## Directions for this task
A verbatim transcript of the data that follows, free of images, is the expected result.
------ Data records
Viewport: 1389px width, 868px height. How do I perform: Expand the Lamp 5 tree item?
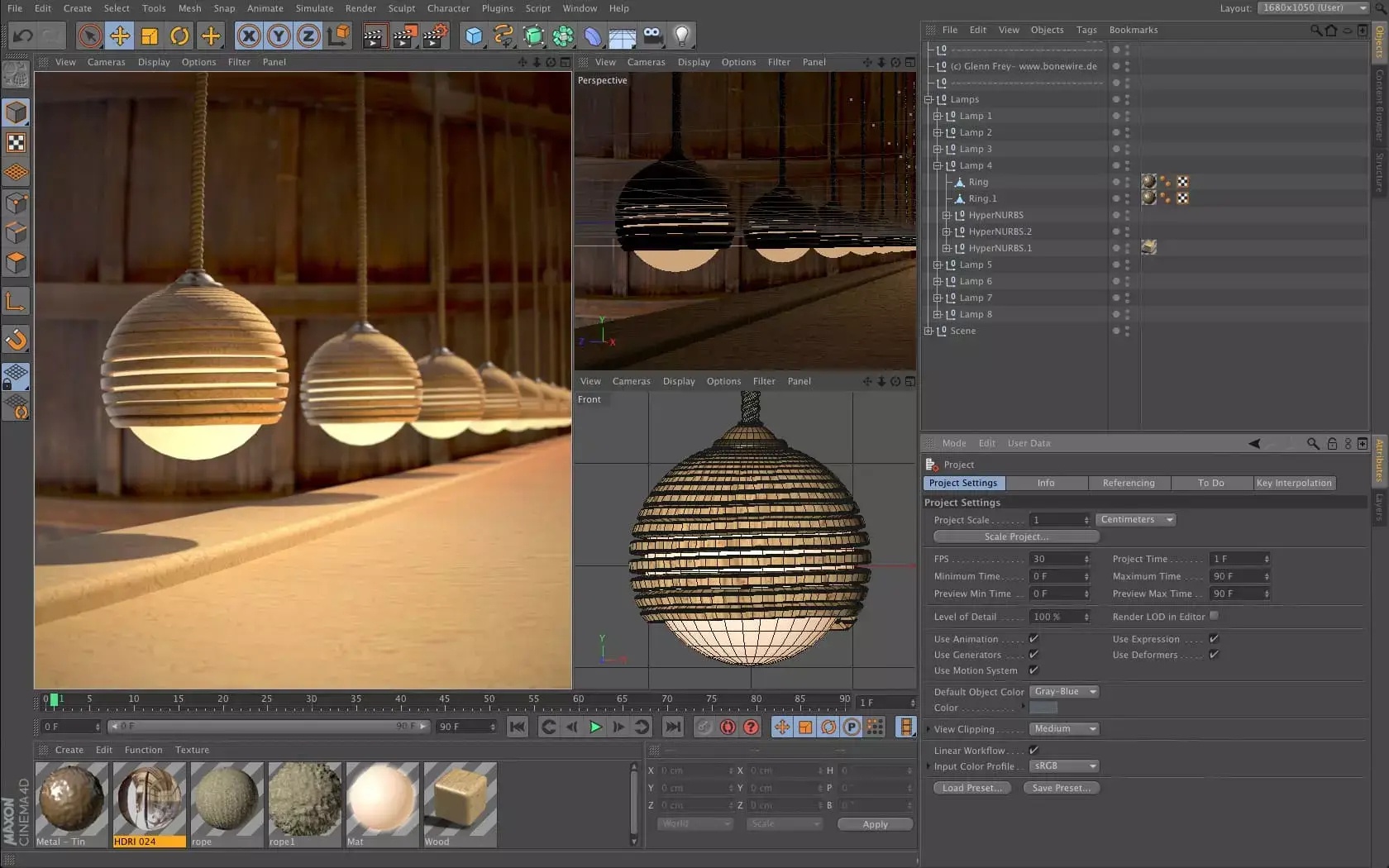click(x=938, y=265)
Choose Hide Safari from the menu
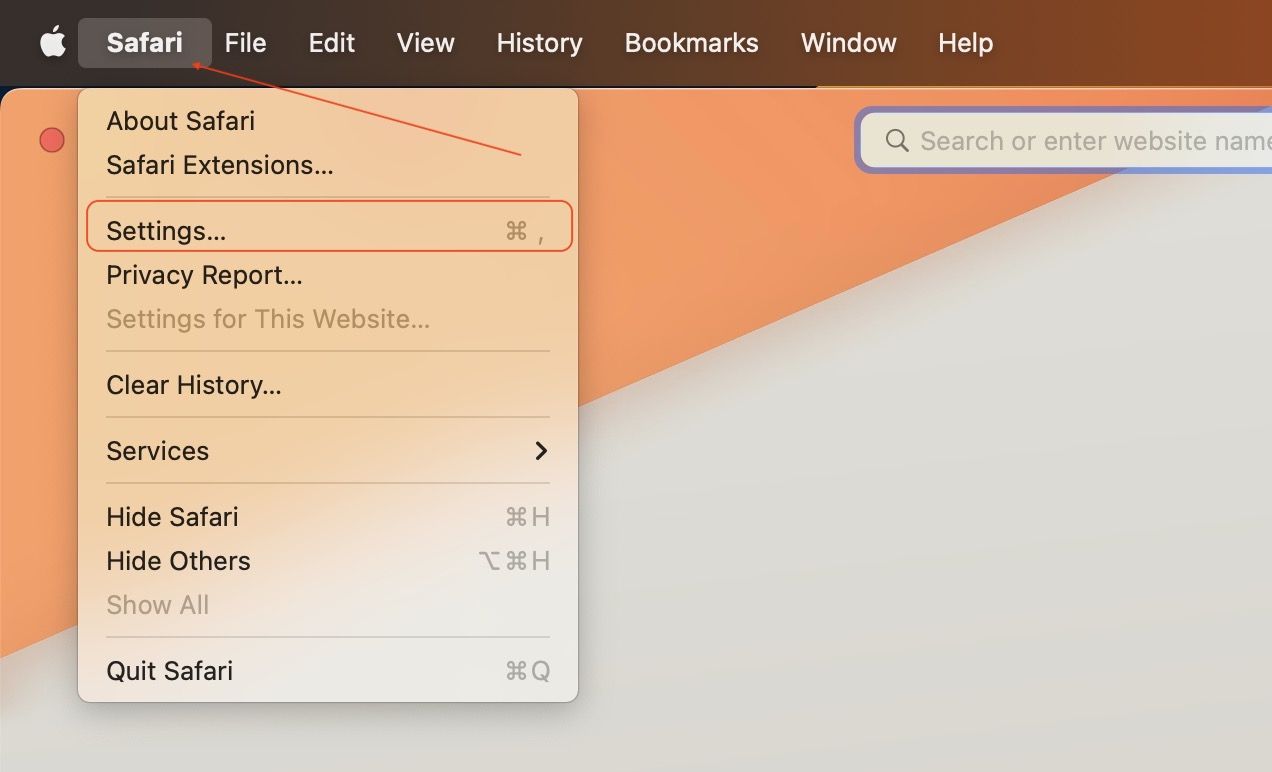Viewport: 1272px width, 772px height. pyautogui.click(x=172, y=517)
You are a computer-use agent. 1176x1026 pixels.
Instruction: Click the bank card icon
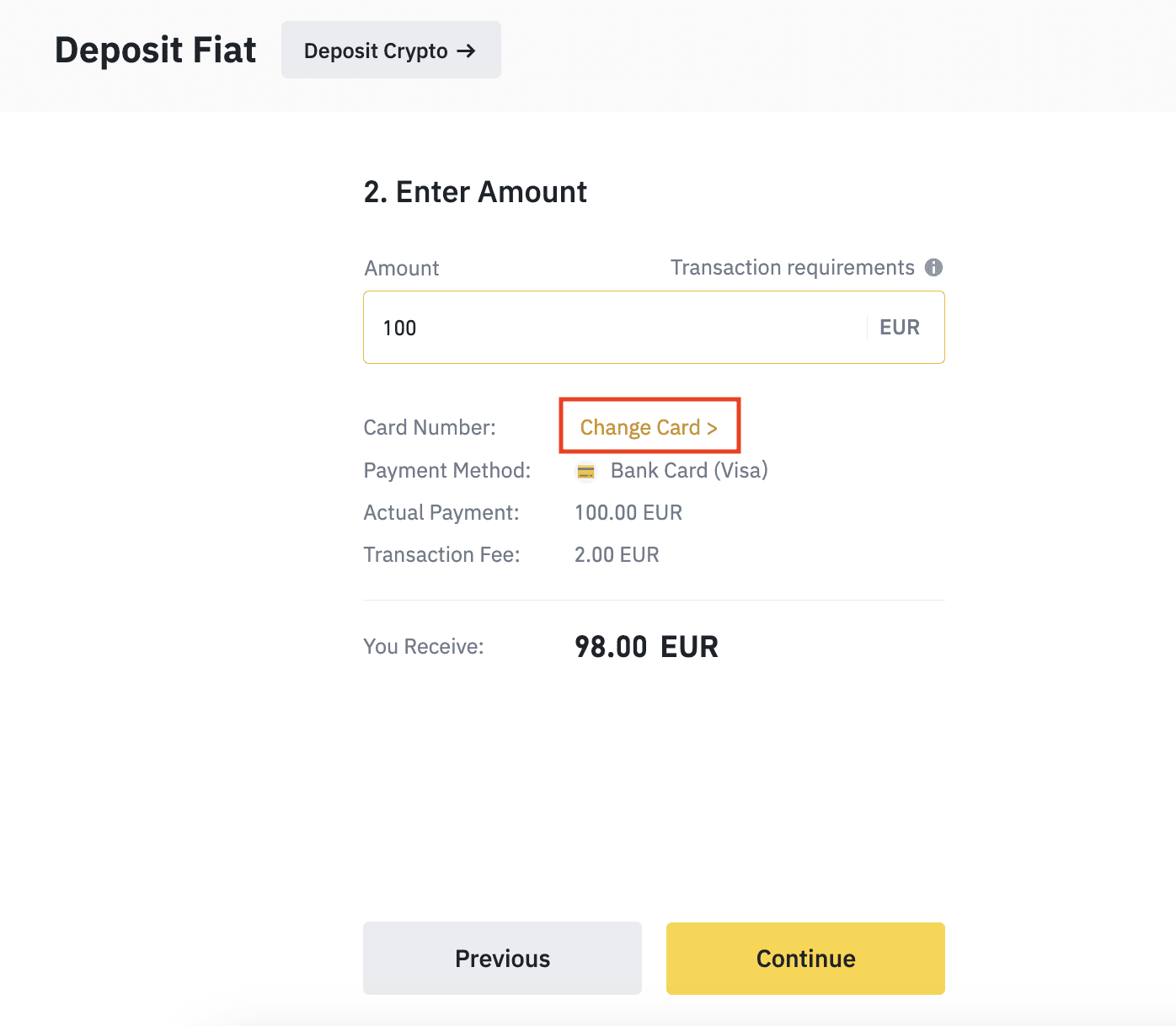pyautogui.click(x=585, y=472)
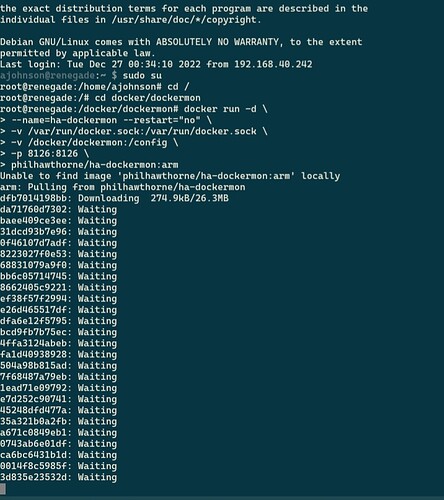
Task: Click the /usr/share/doc/*/copyright path
Action: coord(184,20)
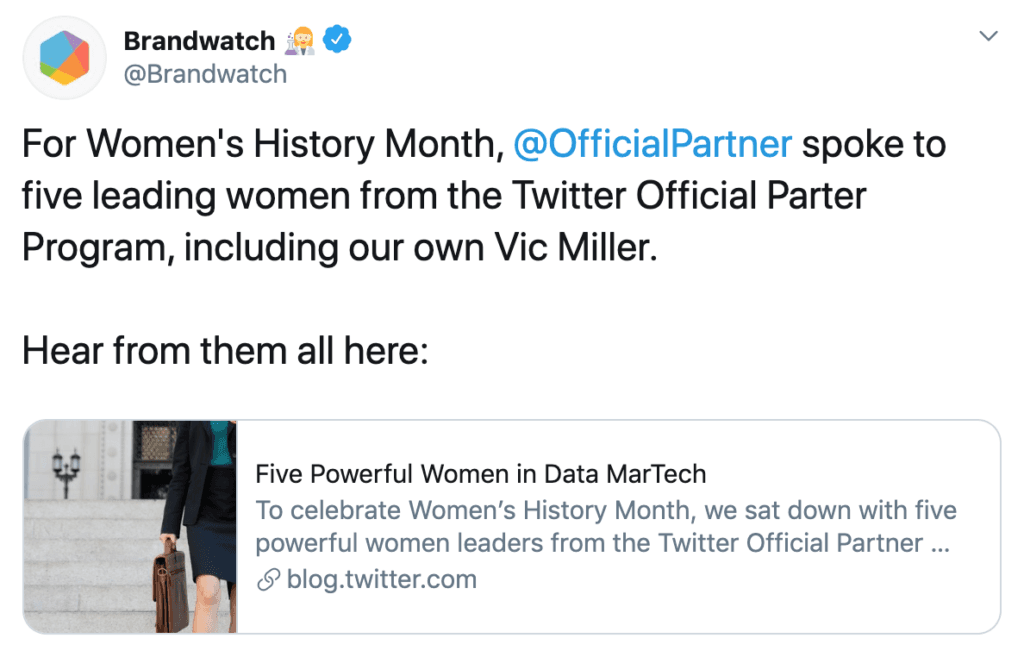Open the Brandwatch display name profile link
The height and width of the screenshot is (657, 1024).
point(199,41)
------------
## Response
Viewport: 1389px width, 868px height. How do I perform: Expand the Lamp 5 tree item?
click(x=938, y=265)
Choose Hide Safari from the menu
Viewport: 1272px width, 772px height. pyautogui.click(x=172, y=517)
You are a computer-use agent. 1176x1026 pixels.
Instruction: Click the bank card icon
pyautogui.click(x=585, y=472)
Task: Click the /usr/share/doc/*/copyright path
Action: coord(184,20)
Open the Brandwatch display name profile link
The height and width of the screenshot is (657, 1024).
point(199,41)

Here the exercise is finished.